Rewrite the rows below, from the beginning through the line that contains "Action: [450, 336]", inclusive, as a JSON list of strings with one string per line, skipping blank lines. Leave the pictures out.

= = = =

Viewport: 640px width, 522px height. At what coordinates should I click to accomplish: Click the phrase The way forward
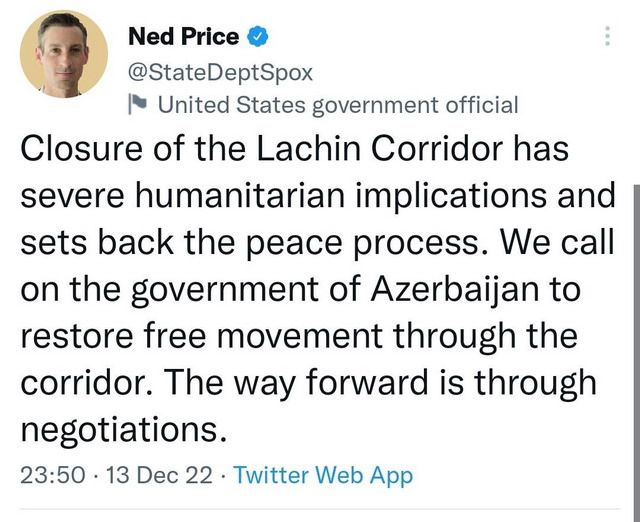click(298, 384)
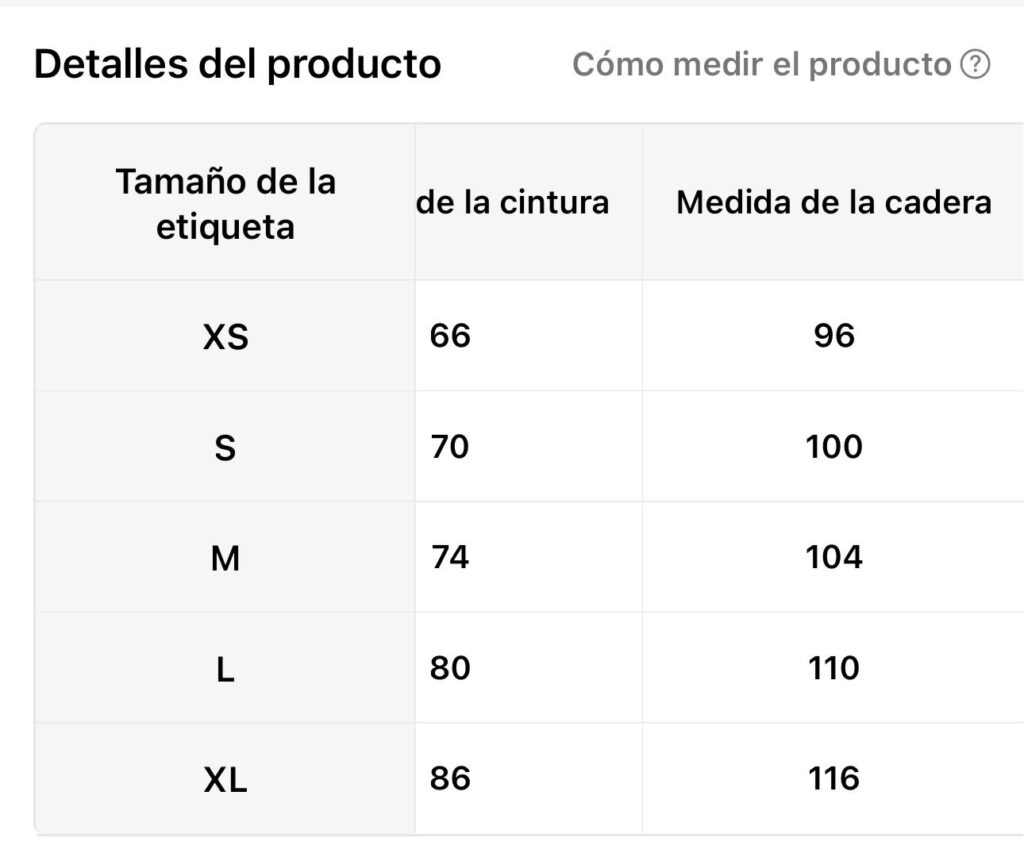Image resolution: width=1024 pixels, height=853 pixels.
Task: Click waist value 66 for XS
Action: [450, 336]
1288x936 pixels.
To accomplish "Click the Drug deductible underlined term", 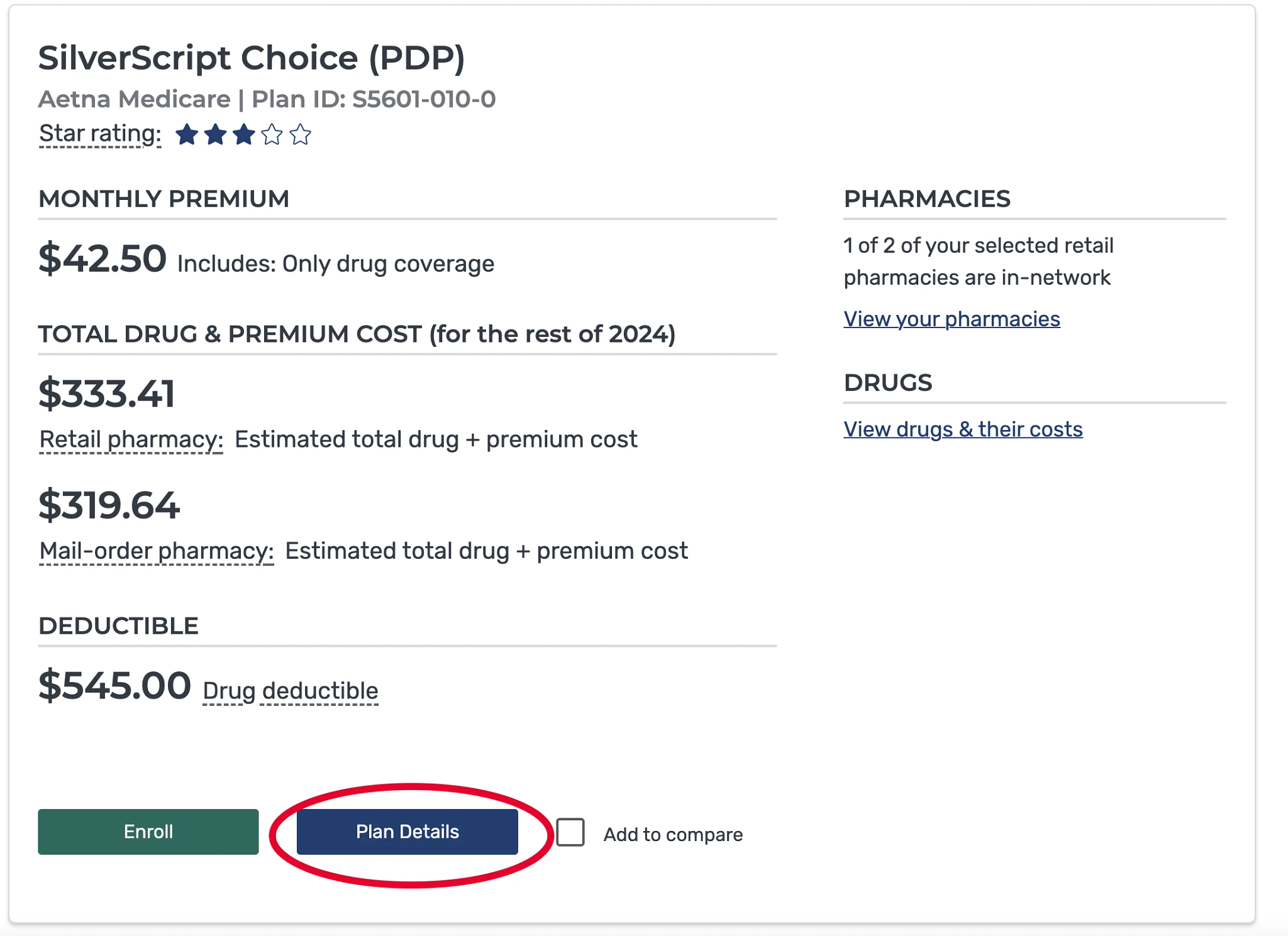I will pos(291,690).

= = = =

Task answer >>
[
  "Viewport: 640px width, 522px height. At what coordinates should I click to accomplish: Click the phrase The way forward",
  "click(298, 384)",
  "Image resolution: width=1024 pixels, height=853 pixels.",
  "Task: Click waist value 66 for XS",
  "Action: [450, 336]"
]